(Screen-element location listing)
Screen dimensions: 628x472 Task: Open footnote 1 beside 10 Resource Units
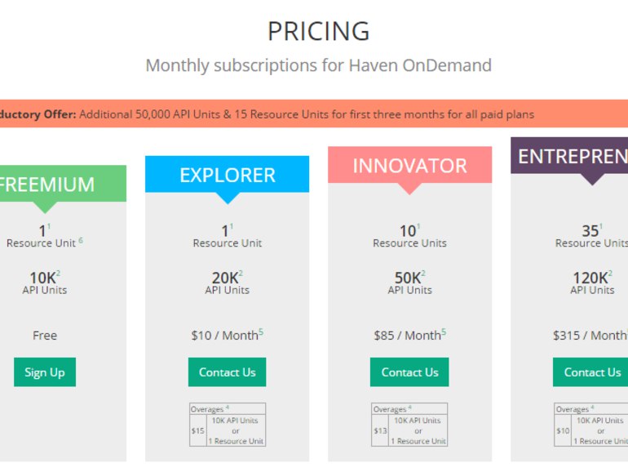pyautogui.click(x=418, y=226)
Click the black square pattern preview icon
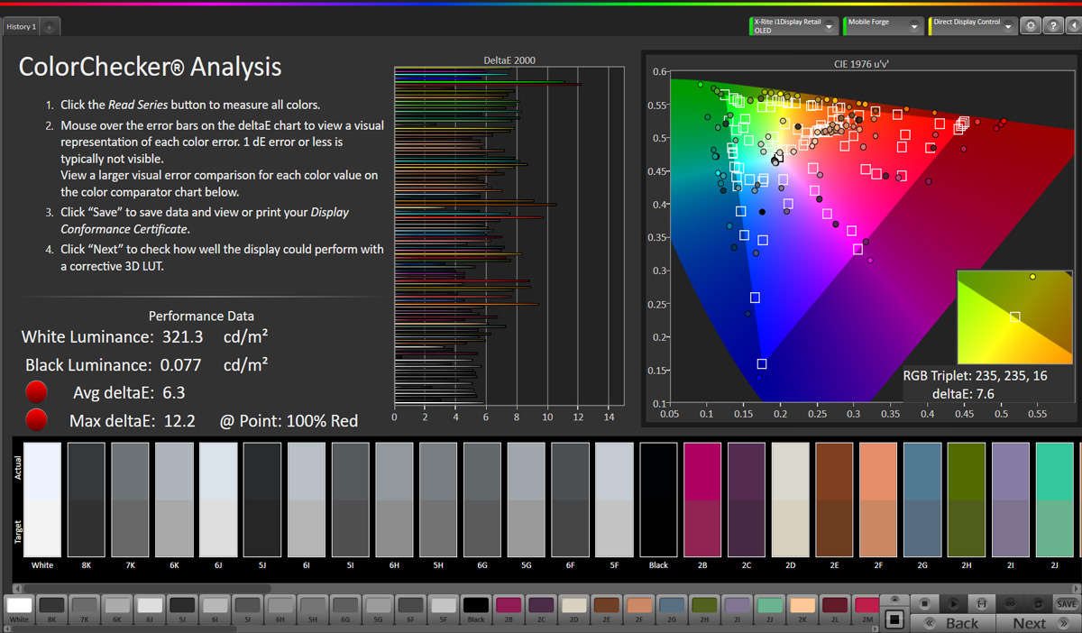 coord(894,619)
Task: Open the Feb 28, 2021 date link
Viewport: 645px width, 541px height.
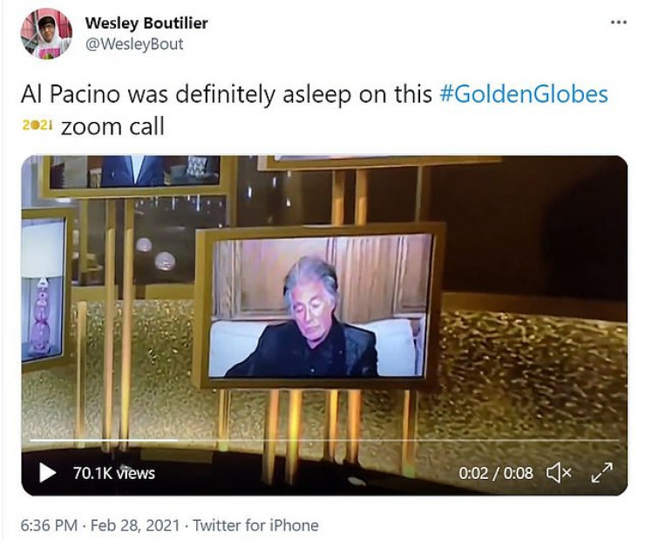Action: [x=135, y=525]
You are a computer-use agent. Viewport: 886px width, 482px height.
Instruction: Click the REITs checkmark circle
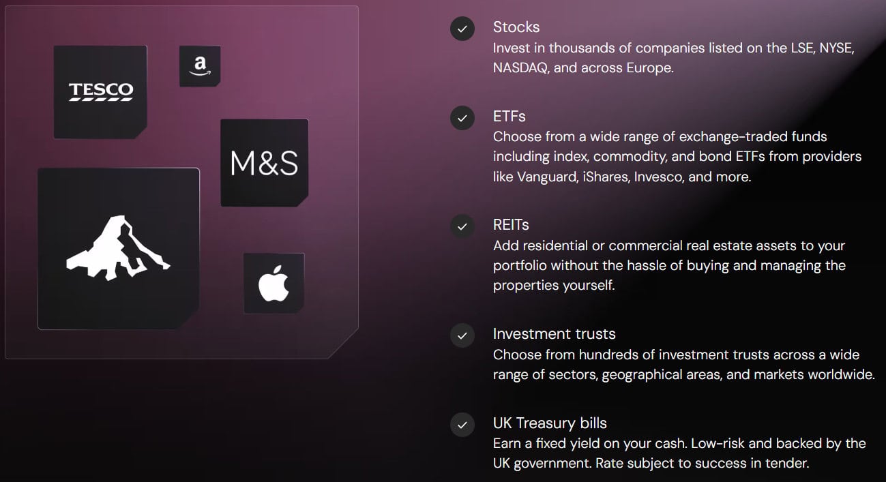click(x=462, y=226)
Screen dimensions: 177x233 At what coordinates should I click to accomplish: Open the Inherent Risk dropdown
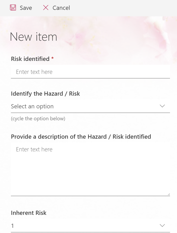(x=90, y=226)
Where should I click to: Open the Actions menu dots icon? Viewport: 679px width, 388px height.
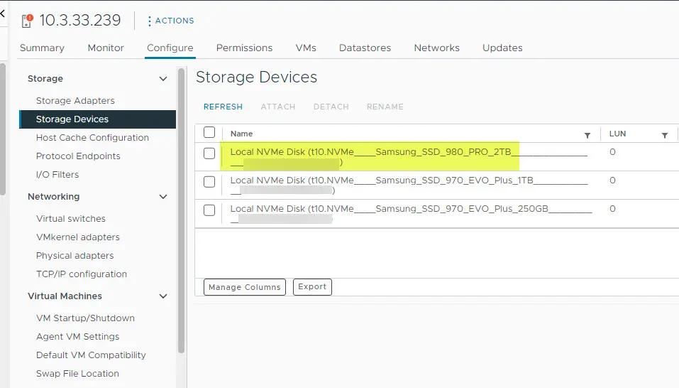pos(150,21)
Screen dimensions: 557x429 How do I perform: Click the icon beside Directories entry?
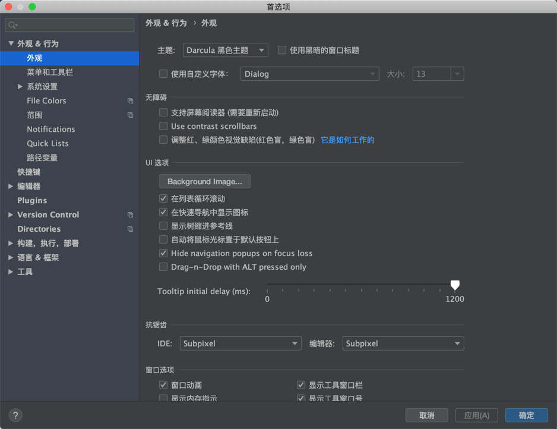(x=130, y=229)
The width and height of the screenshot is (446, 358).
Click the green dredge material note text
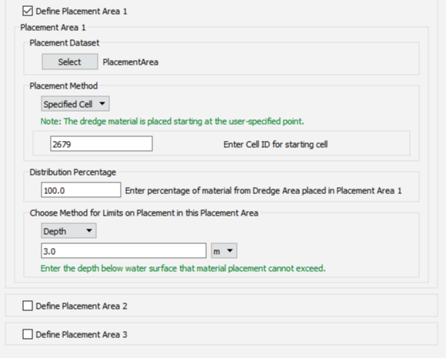point(172,122)
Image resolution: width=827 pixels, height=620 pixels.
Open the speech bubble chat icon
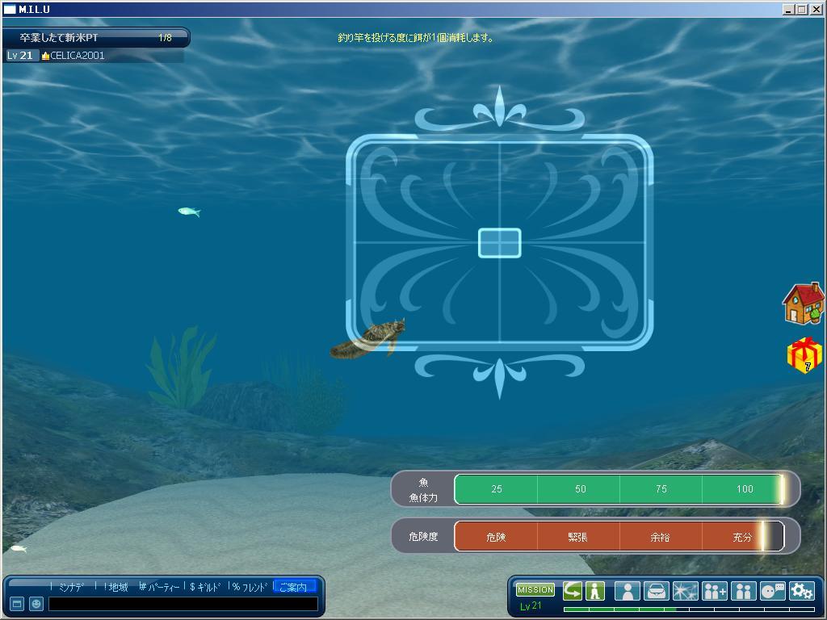click(x=772, y=591)
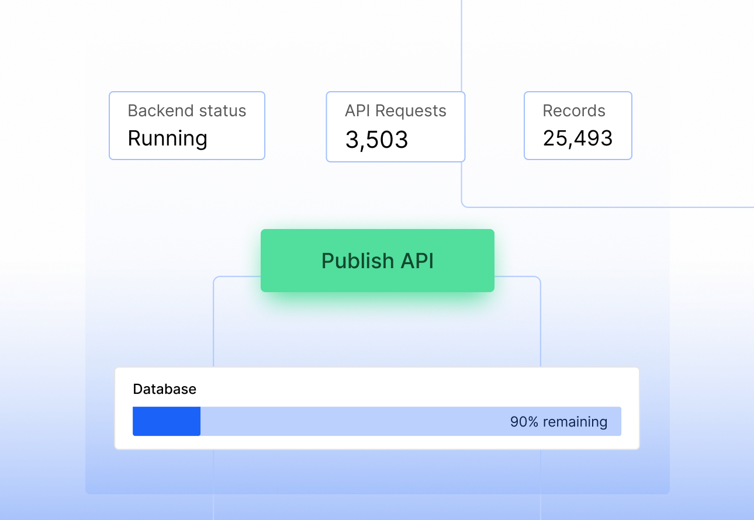This screenshot has height=520, width=754.
Task: Click the green Publish API highlight area
Action: (377, 260)
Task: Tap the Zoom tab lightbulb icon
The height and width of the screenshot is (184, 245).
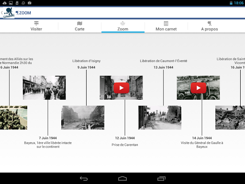Action: 123,23
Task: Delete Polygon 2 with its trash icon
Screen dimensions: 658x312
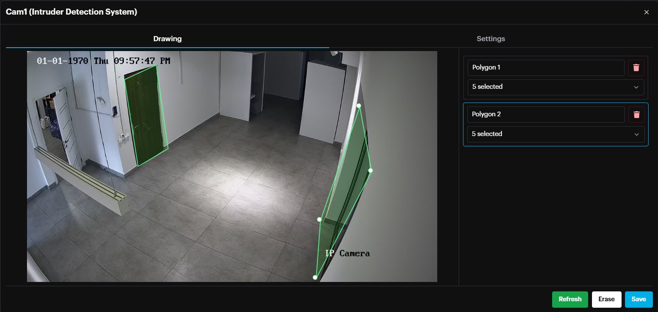Action: click(636, 115)
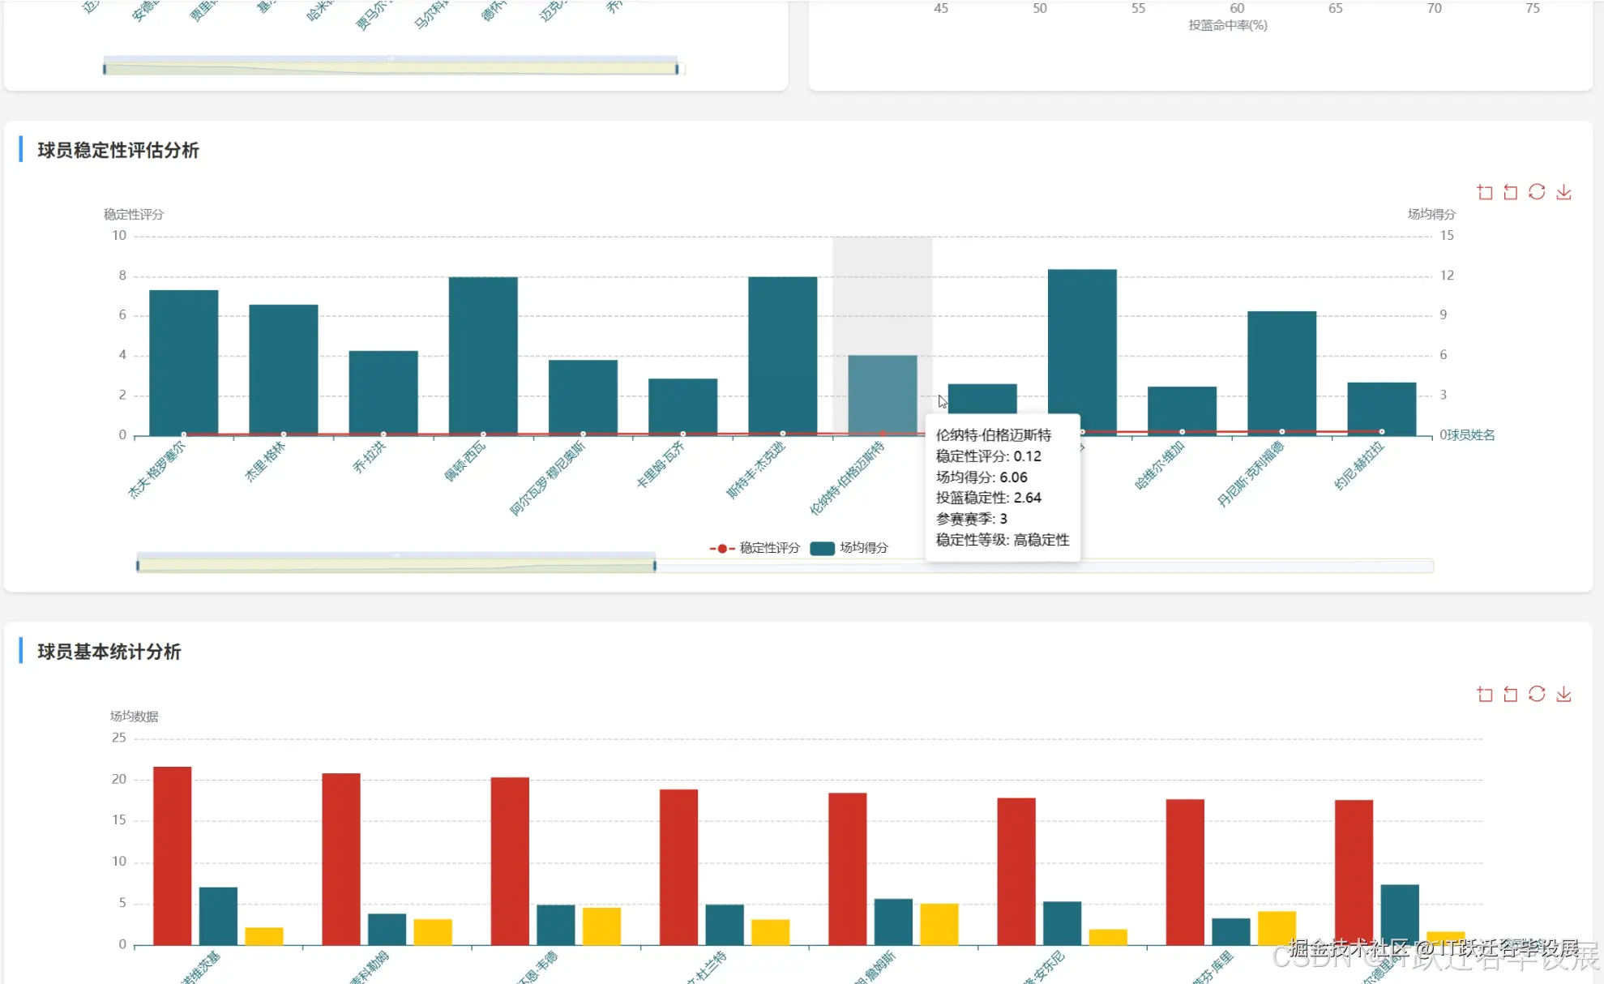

[Task details] State how many lines of the listing above contain the word "beside". Give only the number.

[Result] 2